Monday’s Technology Review carries a glowing tribute to Apple iPhone security according to its author, Simson Garfinkel, a contributing editor who works in computer forensics and is highly regarded as a leader in digital forensics. He says Apple has passed a threshold “Today the Apple iPhone 4S and iPad 3 are trustworthy mobile computing systems that can be used for mobile payments, e-commerce, and the delivery of high-quality paid programming,” thanks to Apple’s heavy investment in iPhone security. That is where “threshold” comes in. Apple has crossed it. Even law enforcement cannot perform forensic examinations of Apple devices seized from criminals, he said.
iPhone has a security architecture that is so sturdy and so tightly woven into its hardware and software that it is easy for consumers to use encryption on their phones and difficult for someone else to steal the encrypted information, he stated.
The key to Apple’s security architecture strengths is the Advanced Encryption Standard algorithm (AES), a data-scrambling system adopted as a U.S.government standard in 2001. After over ten years of exhaustive analysis, he said, AES is still widely regarded as unbreakable.

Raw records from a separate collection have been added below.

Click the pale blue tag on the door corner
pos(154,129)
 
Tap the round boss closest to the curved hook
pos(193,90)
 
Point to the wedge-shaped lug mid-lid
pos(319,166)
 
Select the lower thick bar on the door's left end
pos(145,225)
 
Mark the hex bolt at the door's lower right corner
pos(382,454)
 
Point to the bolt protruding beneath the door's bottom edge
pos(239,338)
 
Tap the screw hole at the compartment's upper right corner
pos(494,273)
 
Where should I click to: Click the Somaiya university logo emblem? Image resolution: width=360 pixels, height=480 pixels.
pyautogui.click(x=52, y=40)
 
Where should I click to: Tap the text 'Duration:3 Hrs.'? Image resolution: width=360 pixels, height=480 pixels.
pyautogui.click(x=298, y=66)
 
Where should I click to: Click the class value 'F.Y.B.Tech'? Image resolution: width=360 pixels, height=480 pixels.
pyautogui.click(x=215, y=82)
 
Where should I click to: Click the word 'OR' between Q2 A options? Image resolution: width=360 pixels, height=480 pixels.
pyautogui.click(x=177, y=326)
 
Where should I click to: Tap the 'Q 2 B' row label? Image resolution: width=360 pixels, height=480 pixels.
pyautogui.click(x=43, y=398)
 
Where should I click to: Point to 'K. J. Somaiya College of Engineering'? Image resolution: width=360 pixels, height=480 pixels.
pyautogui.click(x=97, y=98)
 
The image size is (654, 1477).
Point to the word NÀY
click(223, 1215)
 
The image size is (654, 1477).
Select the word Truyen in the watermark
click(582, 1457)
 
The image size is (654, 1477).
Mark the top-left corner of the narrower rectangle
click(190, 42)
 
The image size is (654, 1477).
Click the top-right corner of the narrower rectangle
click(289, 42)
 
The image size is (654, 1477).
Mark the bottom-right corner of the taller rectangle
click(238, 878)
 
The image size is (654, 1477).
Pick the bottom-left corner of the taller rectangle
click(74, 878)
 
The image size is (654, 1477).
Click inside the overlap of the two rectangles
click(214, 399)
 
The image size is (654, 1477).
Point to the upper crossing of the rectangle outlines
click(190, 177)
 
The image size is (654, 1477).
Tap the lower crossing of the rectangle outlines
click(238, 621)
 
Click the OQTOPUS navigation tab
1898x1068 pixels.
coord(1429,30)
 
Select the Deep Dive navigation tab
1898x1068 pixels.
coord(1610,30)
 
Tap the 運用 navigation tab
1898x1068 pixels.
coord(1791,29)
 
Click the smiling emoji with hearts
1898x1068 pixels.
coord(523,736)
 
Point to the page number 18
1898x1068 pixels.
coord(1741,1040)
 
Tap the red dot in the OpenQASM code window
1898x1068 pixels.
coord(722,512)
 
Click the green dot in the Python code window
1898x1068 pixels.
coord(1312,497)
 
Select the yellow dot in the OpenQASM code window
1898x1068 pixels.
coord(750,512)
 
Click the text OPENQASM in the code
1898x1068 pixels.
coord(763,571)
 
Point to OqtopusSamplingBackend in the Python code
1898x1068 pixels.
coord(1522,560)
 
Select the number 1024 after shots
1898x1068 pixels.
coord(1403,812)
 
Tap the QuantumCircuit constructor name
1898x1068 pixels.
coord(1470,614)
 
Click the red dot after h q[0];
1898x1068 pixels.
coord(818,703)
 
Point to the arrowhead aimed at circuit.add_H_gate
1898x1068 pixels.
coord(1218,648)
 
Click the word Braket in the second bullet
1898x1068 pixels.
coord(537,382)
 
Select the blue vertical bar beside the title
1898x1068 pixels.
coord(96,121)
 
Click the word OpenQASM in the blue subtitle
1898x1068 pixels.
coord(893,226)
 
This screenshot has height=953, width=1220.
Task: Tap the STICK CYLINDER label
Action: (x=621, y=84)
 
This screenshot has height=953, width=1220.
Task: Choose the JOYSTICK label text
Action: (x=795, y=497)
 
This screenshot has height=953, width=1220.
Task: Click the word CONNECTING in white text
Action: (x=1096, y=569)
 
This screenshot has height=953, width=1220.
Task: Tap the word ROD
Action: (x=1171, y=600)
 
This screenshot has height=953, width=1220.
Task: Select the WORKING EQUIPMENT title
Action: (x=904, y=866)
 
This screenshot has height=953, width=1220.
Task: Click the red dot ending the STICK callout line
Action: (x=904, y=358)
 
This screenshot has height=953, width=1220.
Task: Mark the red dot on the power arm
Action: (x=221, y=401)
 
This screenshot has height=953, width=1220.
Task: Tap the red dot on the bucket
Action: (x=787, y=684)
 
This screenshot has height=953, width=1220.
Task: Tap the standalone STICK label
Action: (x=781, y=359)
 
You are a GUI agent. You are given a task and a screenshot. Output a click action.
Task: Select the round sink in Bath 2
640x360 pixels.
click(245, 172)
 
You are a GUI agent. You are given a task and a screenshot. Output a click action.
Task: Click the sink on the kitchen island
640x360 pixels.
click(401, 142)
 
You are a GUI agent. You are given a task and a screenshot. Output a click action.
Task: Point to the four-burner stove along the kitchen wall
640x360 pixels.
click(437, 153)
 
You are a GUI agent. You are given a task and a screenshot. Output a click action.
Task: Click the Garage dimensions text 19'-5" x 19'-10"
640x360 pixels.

(In August last year, AES was cracked, by a team of researchers from Microsoft, Research, KU Leuven and ENS Paris. It was a theoretical, or “academic” crack, with no practical implications. Despite being four times easier than other methods, the number of steps required to crack AES-128 was an 8 followed by 37 zeroes, said one of the team members.”To put this into perspective: on a trillion machines, that each could test a billion keys per second, it would take more than two billion years to recover an AES-128 key,” the Leuven University researcher added. Still, their attack unsettled some assumptions about AES.)